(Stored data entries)
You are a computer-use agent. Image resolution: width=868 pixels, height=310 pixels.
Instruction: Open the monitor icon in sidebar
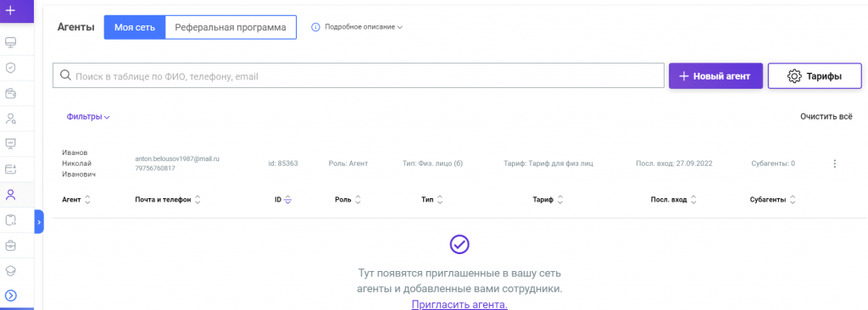pyautogui.click(x=10, y=42)
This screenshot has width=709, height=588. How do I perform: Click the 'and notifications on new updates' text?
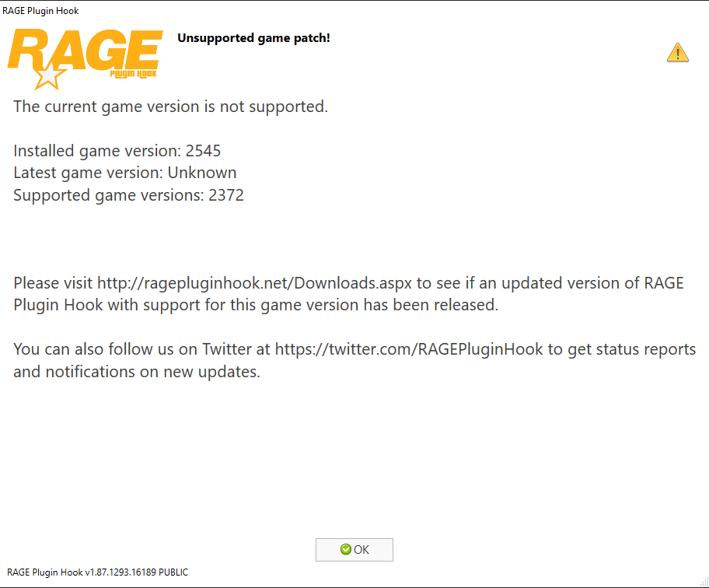tap(137, 372)
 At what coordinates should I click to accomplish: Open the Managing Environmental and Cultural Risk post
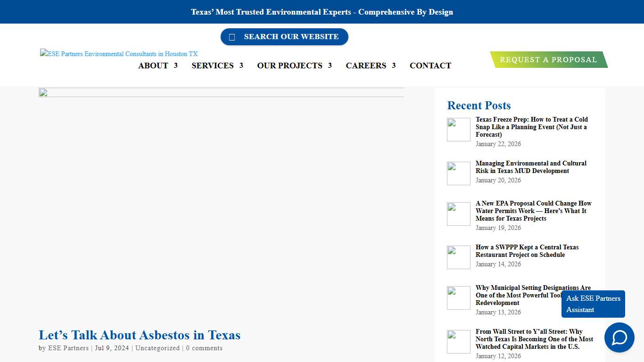pos(531,167)
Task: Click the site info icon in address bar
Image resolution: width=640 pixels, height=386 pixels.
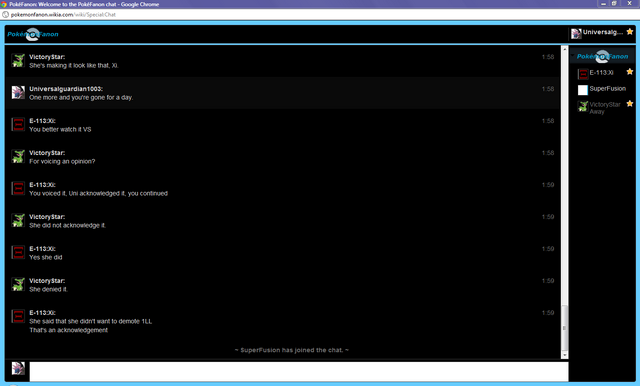Action: 5,14

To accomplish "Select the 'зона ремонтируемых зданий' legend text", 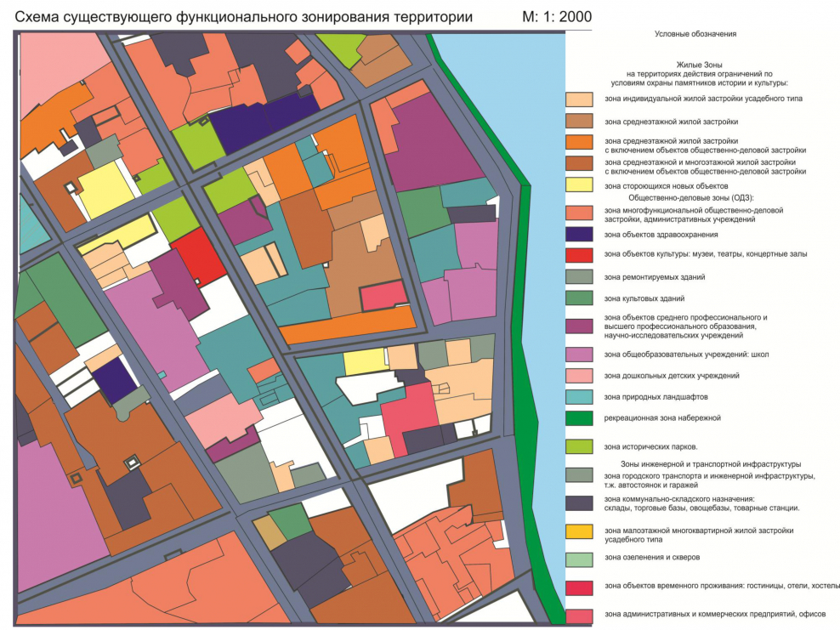I will tap(652, 276).
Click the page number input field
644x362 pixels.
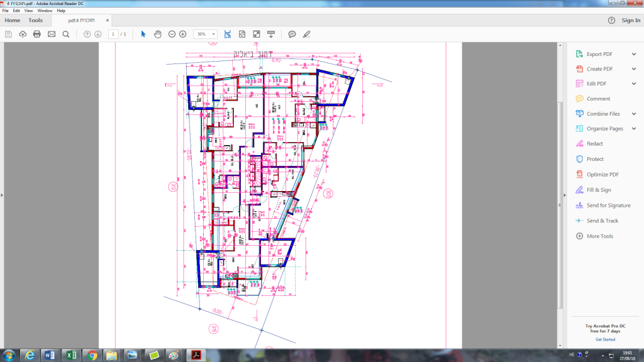tap(114, 34)
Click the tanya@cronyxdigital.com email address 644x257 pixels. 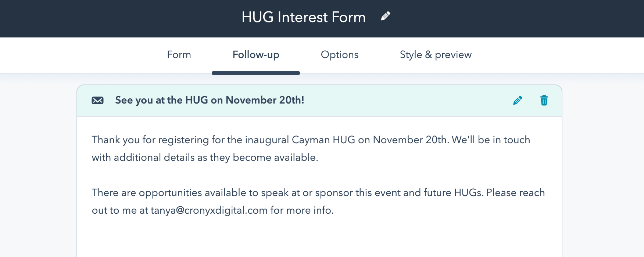(x=209, y=210)
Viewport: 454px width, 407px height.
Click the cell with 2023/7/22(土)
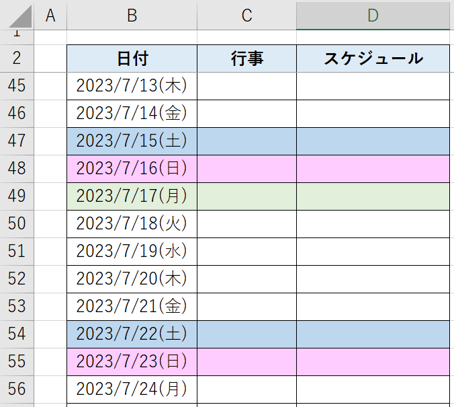click(132, 334)

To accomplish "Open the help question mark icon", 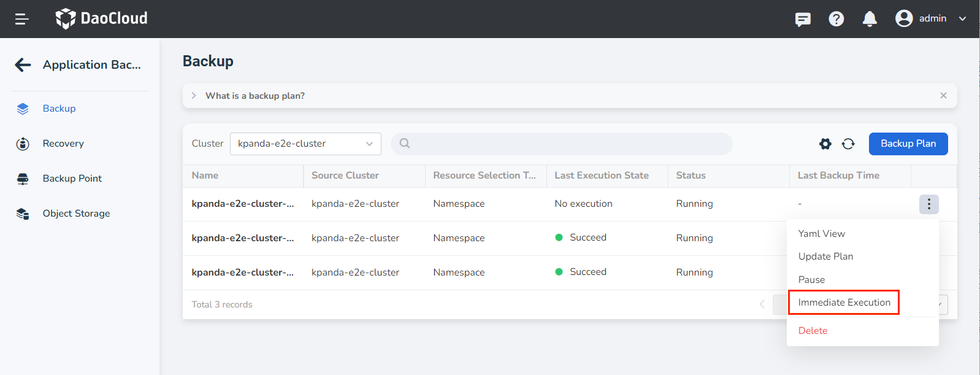I will tap(836, 19).
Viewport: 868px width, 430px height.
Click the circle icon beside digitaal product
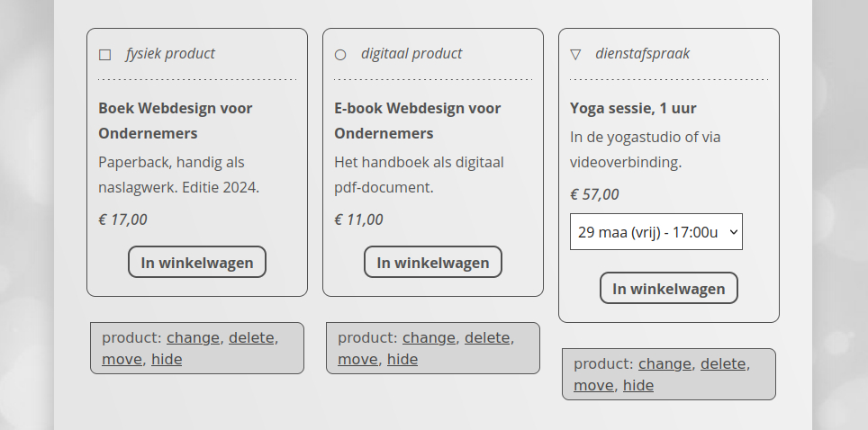(340, 54)
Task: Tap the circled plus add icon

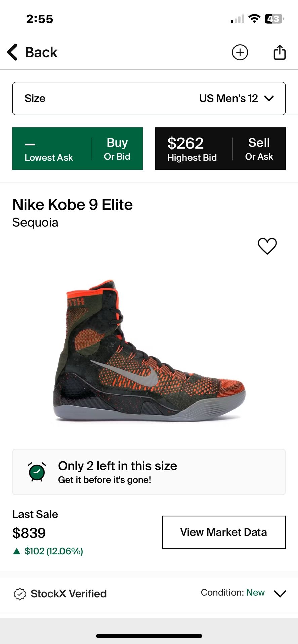Action: pos(240,52)
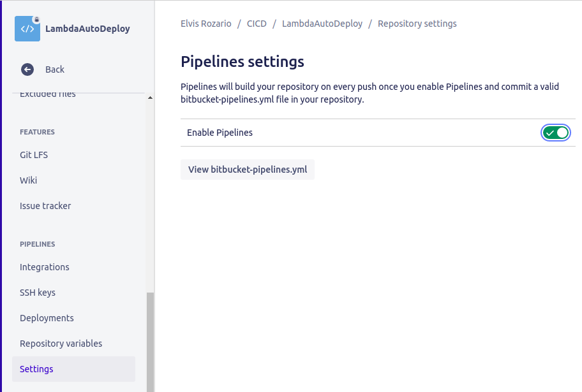
Task: Toggle the Enable Pipelines switch
Action: (556, 133)
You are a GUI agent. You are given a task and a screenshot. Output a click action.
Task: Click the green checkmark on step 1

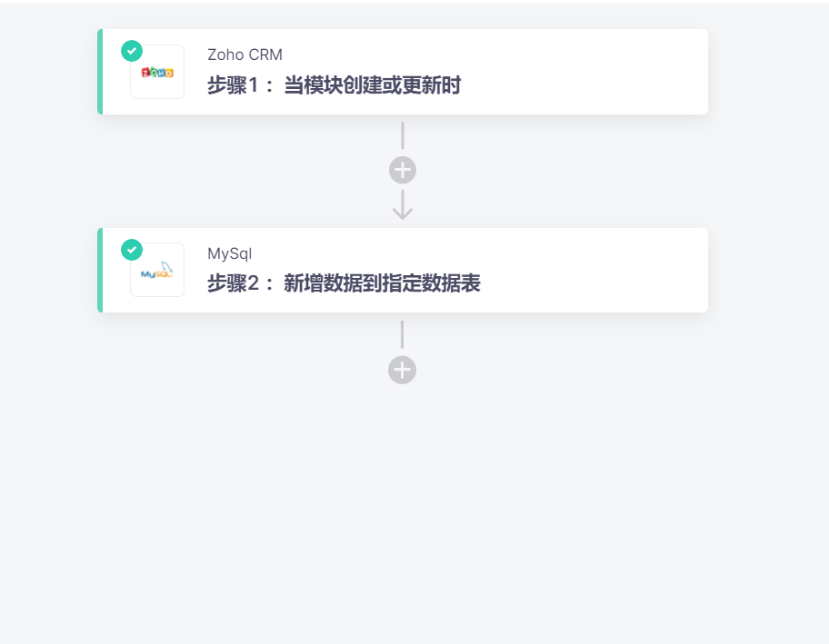pyautogui.click(x=132, y=52)
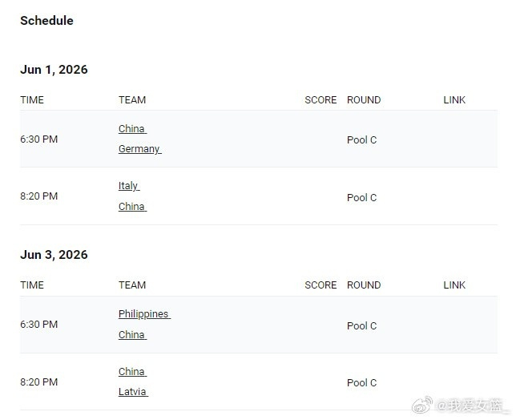Click the SCORE column header for Jun 1
The image size is (516, 420).
coord(320,99)
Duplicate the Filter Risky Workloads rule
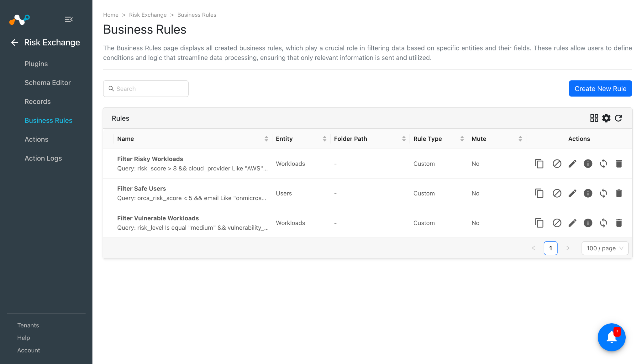 tap(539, 164)
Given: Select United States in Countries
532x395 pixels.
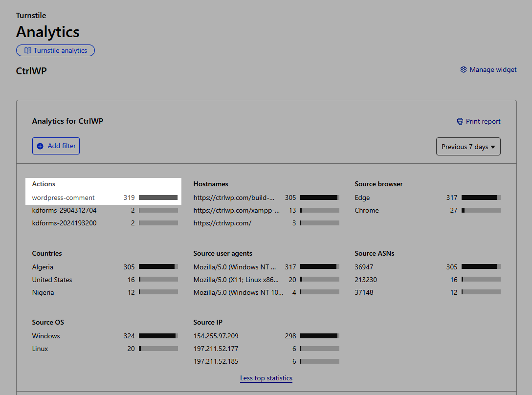Looking at the screenshot, I should (52, 280).
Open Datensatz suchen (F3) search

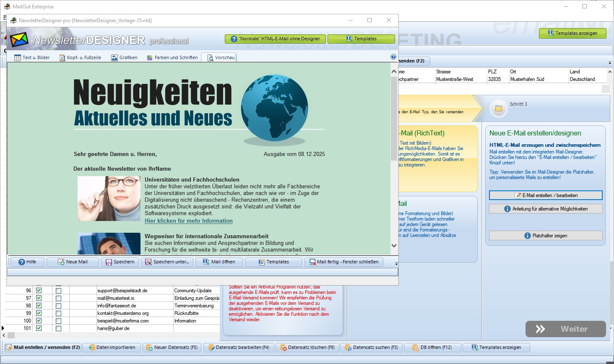click(x=371, y=347)
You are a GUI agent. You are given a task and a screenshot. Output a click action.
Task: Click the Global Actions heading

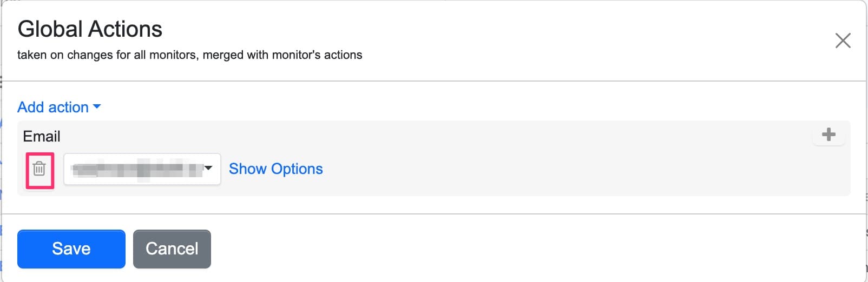[90, 29]
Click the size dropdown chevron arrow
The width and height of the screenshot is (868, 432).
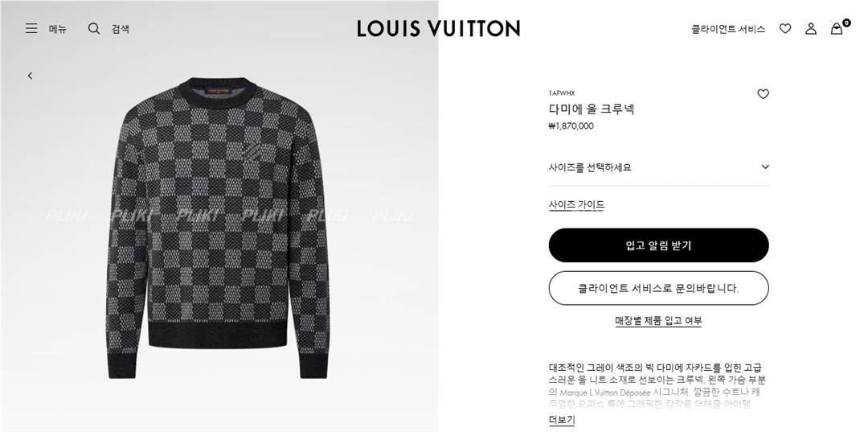pyautogui.click(x=765, y=167)
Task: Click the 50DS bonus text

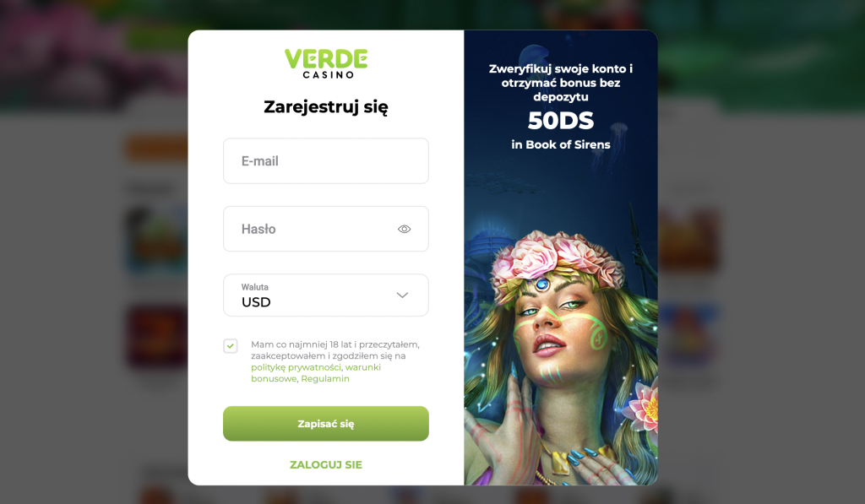Action: (561, 121)
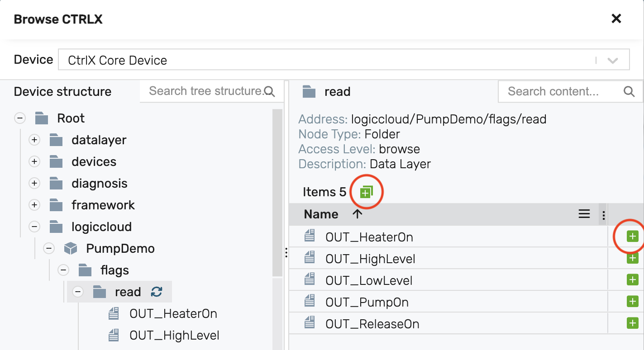Click the Search tree structure field
Viewport: 644px width, 350px height.
point(206,91)
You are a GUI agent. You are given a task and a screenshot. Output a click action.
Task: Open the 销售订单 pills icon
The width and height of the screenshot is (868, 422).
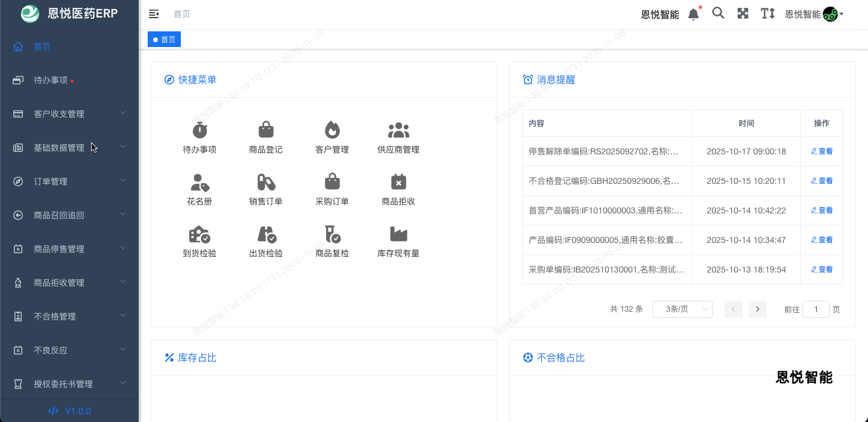[x=266, y=182]
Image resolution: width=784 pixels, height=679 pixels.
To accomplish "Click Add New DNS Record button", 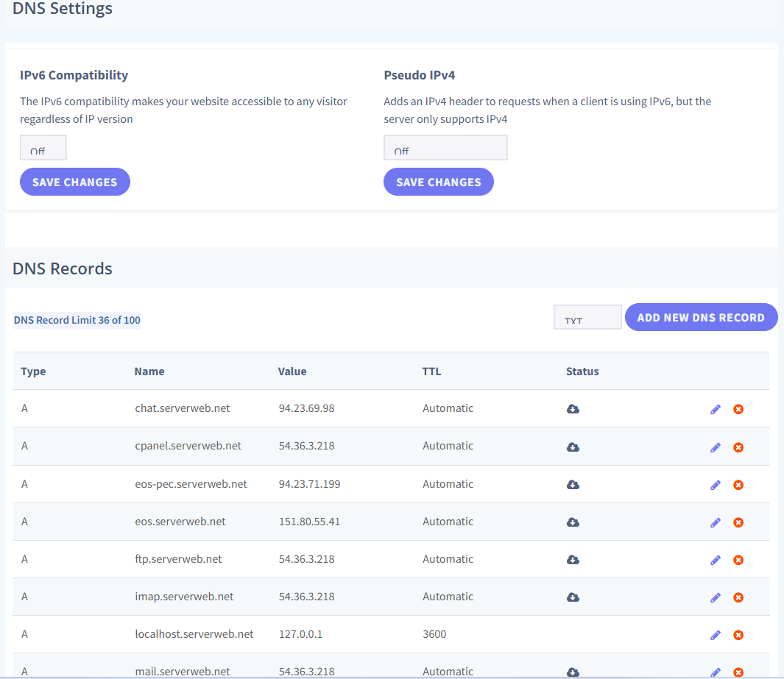I will click(701, 318).
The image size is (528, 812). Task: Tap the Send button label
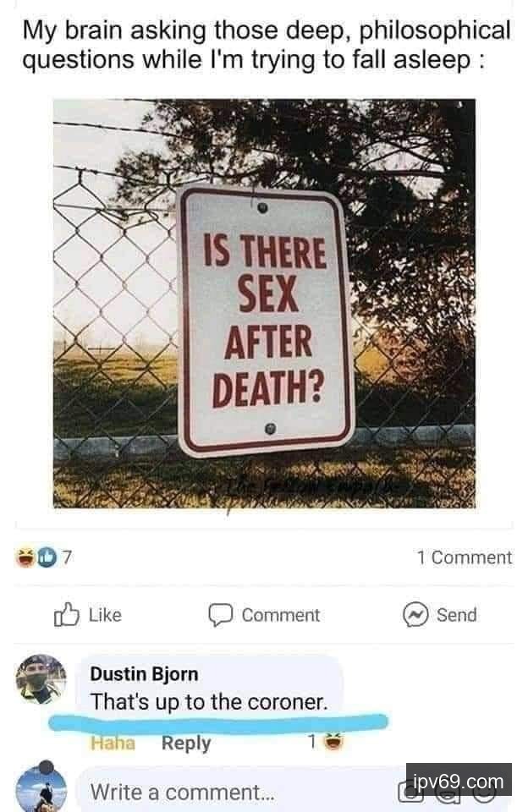(456, 615)
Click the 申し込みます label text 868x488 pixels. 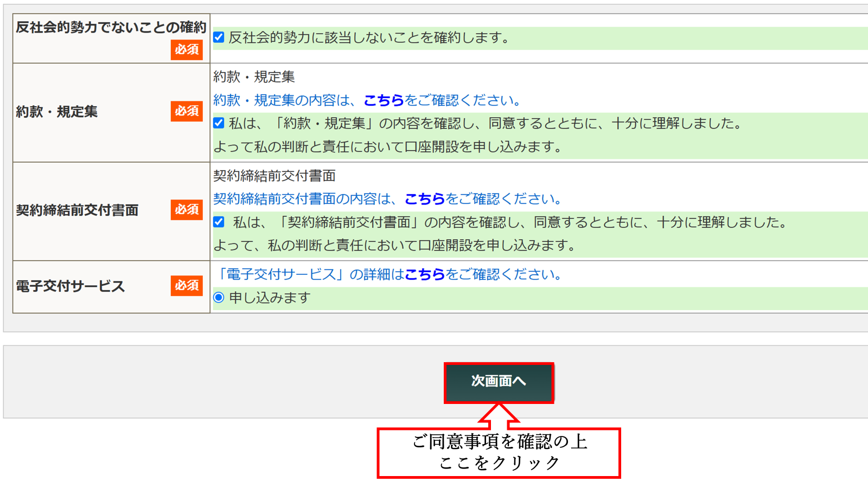pos(270,298)
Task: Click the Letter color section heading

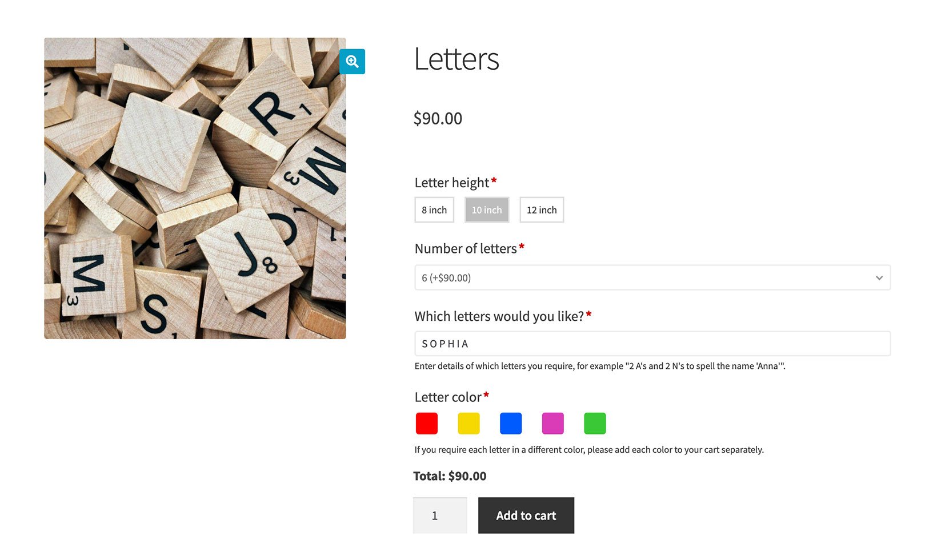Action: [449, 397]
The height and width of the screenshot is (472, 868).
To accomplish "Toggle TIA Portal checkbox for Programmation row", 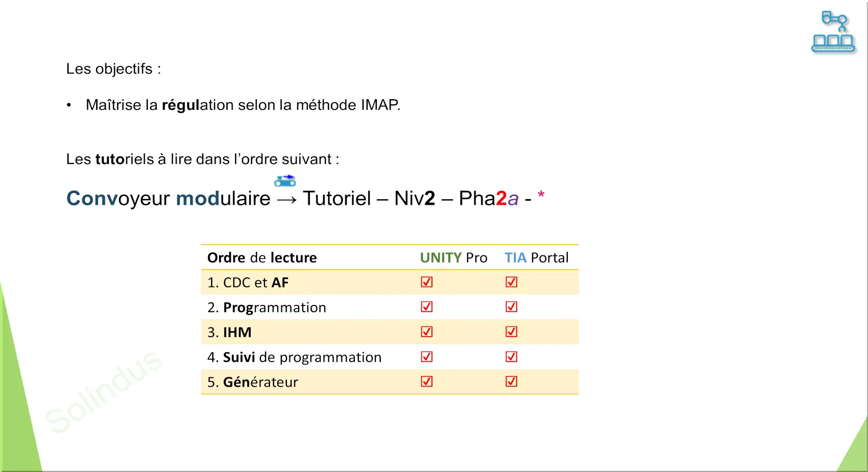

Try it —
The output must match, line for line, the span from the line containing "Task: Click the Letter color section heading" through the end of the data, with the pictures removed.

Answer to this task —
Task: Click the Letter color section heading

Action: [449, 397]
The height and width of the screenshot is (472, 868).
To accomplish "Toggle TIA Portal checkbox for Programmation row", 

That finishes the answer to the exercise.